Quoi qu'il en soit, le 18 décembre 2002, Frotteux Backins sortit enfin de sa
maison qui empestait le fruit de sa complaisance. Ce jour était très spécial
pour lui car il marquait la sortie en salle du film qu'il attendait avec
impatience depuis un an, la suite du Seigneur des anneaux : the tomb towers.
Il avait fallu beaucoup d'efforts à Frotteux pour convaincre Scram d'aller
au cinéma avec lui car dans le passé, à chaque occasion où ils y avaient été
ensembles, Frotteux l'avait couvert de honte par ses comportements bizarres
et gênants, et cette fois-là ne s’était pas avérée différente.
À la fin du film, les employés du cinéma avaient eu la surprise de leur vie
de constater que Frotteux avait les culottes baissées jusqu'au sol, et qu'il
s'était englué de sperme dans le banc de la rangée d’en avant.
Frotteux essaya de se défendre du mieux qu’il put après s’être fait
surprendre alors qu’il avait son gros sexe enflé entre ses mains.]
Frotteux : Hé! Le film était trop bon. C'était jouissant, je n'ai pas pu me
retenir.
[Les employés durent avoir recours aux mâchoires de vie pour le déprendre.
Par la suite, ils ne se gênèrent par pour les chasser tous les deux du
Chiréplex Odéon à l’aide de grands coups de pied au cul. Il était minuit et
cinq et les deux grosbits étaient à l'extérieur du cinéma. Scram suggéra de
courir en direction du boulevard.]
Scram : Si on se grouille, on devrait être bon pour attraper le bus de dix
heures et demi qui va nous ramener chez nous.
Frotteux : J’en doute. Le bus de dix heures et demie ne passera sûrement pas
avant minuit et demi, comme d’habitude.
Scram : On sait jamais.
Frotteux : Criss que c'était hot le film, hein ? Moi, c'est les Ents qui
m'ont fait le plus triper.
Scram : Moi aussi, surtout quand ils attaquent Orthanc.

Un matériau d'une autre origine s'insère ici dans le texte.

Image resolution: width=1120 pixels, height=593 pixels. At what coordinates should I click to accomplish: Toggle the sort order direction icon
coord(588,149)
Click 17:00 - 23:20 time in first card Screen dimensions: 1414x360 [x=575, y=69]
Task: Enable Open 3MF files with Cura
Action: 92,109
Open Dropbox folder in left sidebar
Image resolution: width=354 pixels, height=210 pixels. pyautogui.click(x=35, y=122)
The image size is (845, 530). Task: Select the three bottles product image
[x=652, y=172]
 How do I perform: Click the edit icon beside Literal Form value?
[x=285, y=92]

[Tout en continuant de parler du film, ils coupèrent à travers un petit bois
qui menait au boulevard. À un moment donné, ils ressentirent sur eux la
brise d’un vent particulièrement glacial et ce même si les branches des
arbres dénudés étaient parfaitement immobiles.]
Frotteux : Oh mon Dieu!
[Les grosbits virent soudainement sortir de nul part le
personnage le plus incroyable qu'ils avaient vu de leur vie. Il s’agissait
d’un géant de sept pieds de haut couvert d’un drap noir sur la tête. Il
s’avança et se présenta à eux d’une belle voix d’annonceur de télé.]

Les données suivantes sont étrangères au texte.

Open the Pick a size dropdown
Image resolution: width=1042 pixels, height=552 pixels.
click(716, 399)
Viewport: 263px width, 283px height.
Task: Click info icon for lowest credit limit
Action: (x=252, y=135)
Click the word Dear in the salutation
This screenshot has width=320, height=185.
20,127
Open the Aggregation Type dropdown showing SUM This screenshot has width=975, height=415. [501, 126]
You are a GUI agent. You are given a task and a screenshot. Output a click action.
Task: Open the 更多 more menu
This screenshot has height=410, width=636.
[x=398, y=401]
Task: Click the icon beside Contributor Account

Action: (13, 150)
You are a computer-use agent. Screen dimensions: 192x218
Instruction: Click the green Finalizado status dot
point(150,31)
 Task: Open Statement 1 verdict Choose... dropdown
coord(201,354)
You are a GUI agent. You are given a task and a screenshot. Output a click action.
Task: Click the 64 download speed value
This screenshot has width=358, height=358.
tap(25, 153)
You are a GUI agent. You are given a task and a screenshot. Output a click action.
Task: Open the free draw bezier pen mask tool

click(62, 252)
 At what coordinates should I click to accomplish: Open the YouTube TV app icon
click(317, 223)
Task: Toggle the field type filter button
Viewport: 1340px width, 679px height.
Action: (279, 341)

Créature étrange : Pardon, maître Backins, auriez vous l'obligeance de me
suivre, s’il vous plaît.
Scram : Hein, un Nazgul ! Crisse, c'est comme dans le film. C'est cool en
tabarnak.
Frotteux : Wow! C’est quoi ton nom, Nazgul ?
Nazgul : Mon nom est Benoît, maître Backins.
Scram : Où est ce que tu veux que Frotteux te suive comme ça, Ti-Ben ?
[Le Nazgul, dont on ne voyait pas le visage sous le capuchon du drap noir
qui lui recouvrait la tête et une bonne partie du torse, ne sembla pas
particulièrement heureux de se faire appeler de la sorte. Il continua
néanmoins d’une voix calme et posée.]
Ti-Ben : Dans un endroit chaud et sulfureux, tout au Sud d’ici, cher ami.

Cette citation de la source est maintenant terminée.